В приступе ярости она забыла даже про Киран, которая так и стояла возле таблички памяти бедной Сюзанны Палмер и горько, содрогаясь всем телом, рыдала. На нее косились люди. Лата обняла ее за плечо, но не знала, чем еще можно помочь. Она вывела ее на улицу и усадила на скамейку. Начинало темнеть: им пора было возвращаться домой.

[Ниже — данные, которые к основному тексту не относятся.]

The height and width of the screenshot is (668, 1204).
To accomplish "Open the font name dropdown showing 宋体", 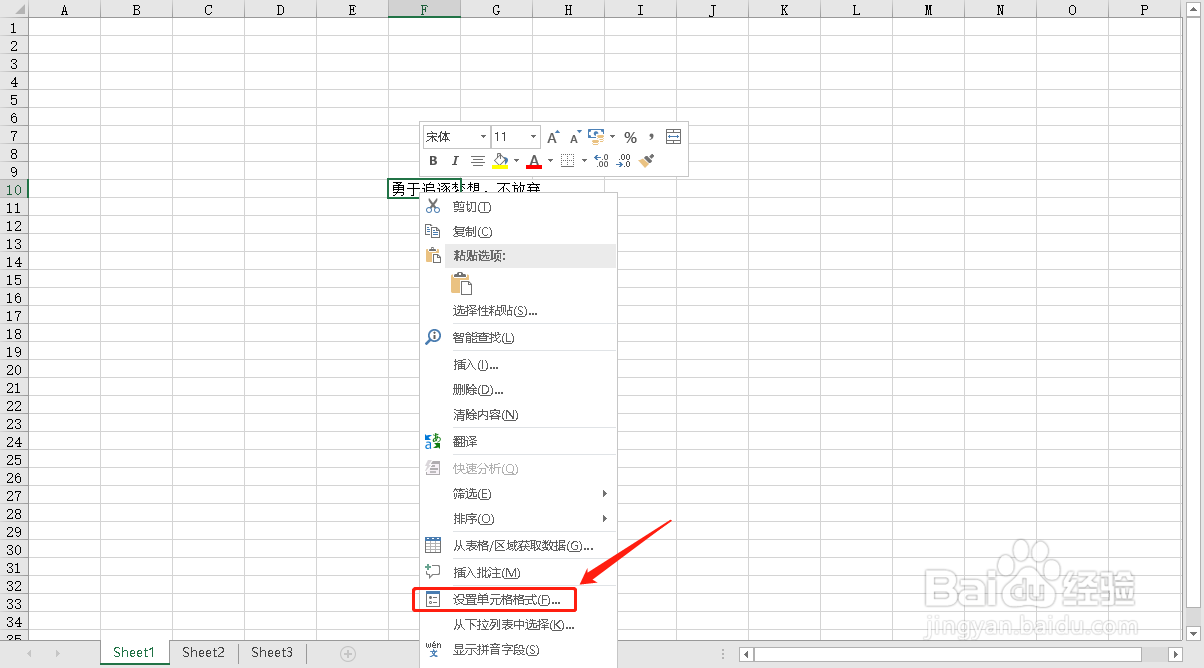I will (483, 136).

Внешне Киран очень походила на мать, хотя мамину недалекость не унаследовала. Слезы градом бежали по ее лицу, при этом она не могла вымолвить ни слова. Лата безуспешно пыталась понять, что случилось, что ее так расстроило? Неужели смерть той девушки? Да ведь это было давным-давно, почти сто лет назад… Или такое влияние оказывала на Киран сама Резиденция, пропитанная атмосферой отчаяния и тлена? Или дома что-то не ладится? Рядом с ними бегал по траве мальчик. Он запускал оранжево-фиолетового воздушного змея и то и дело косился на девушек.
Дважды Лате показалось, что Киран вот-вот разоткровенничается – или хотя бы извинится за свое поведение. Так и не дождавшись от нее объяснений, она предложила:
– Пойдем домой, уже темнеет.
Киран вздохнула, встала, и они с Латой начали спускаться с холма. Лата запела себе под нос рагу «Марва», которую любила всей душой. Возле самого дома Киран наконец пришла в себя и спросила:
– Вы ведь уезжаете завтра вечером, да?
– Да.
– Вот бы мне приехать к вам в Брахмпур! Но, говорят, дом у Савиты маленький, не то что фешенебельный отель моего отца. – Последние слова она произнесла с нескрываемой горечью.
– Конечно приезжай, Киран! Можешь пробыть у нас целую неделю – и даже дольше. У вас ведь учеба начинается на две недели позже – вот и приезжай. Узнаем друг друга получше.